DATA TO USE:
══════════

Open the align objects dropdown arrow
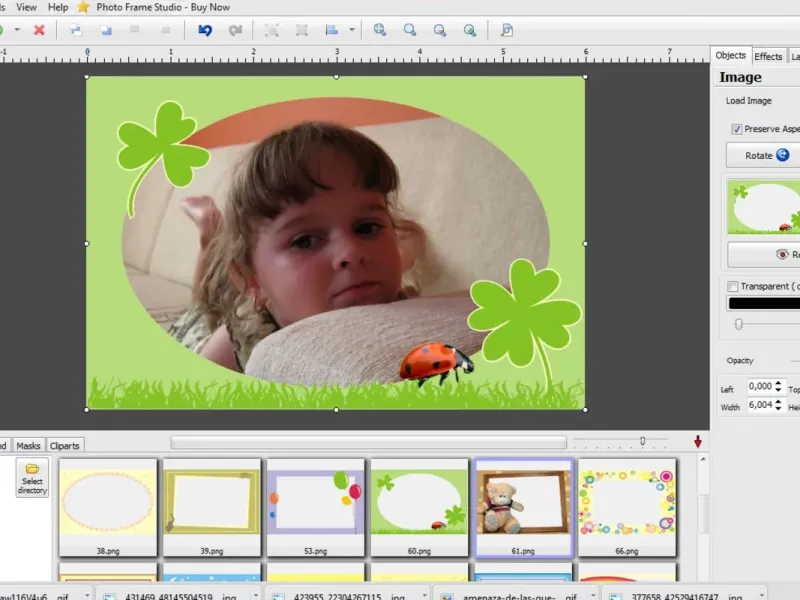This screenshot has width=800, height=600. (x=352, y=30)
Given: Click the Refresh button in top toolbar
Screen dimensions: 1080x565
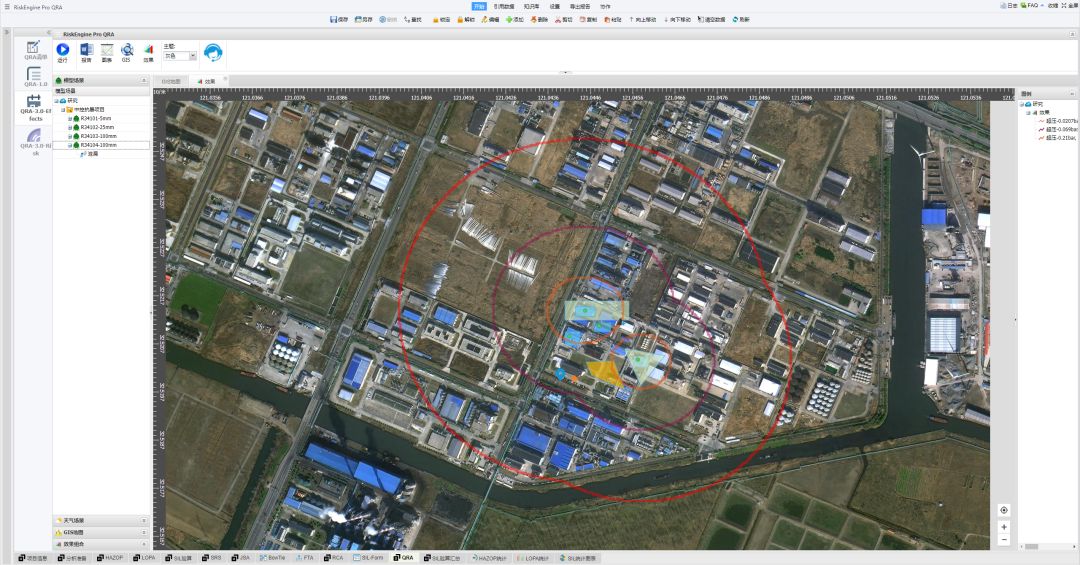Looking at the screenshot, I should click(741, 19).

══════════

Rewrite the items above as a two-column CSV with the headers instruction and response. Give one row per item, put each field in double quotes, replace line breaks with spaces, and leave the pictures out.

instruction,response
"Open the align objects dropdown arrow","This screenshot has width=800, height=600. (x=352, y=30)"
"Given: Click the Refresh button in top toolbar Screen dimensions: 1080x565","Looking at the screenshot, I should click(741, 19)."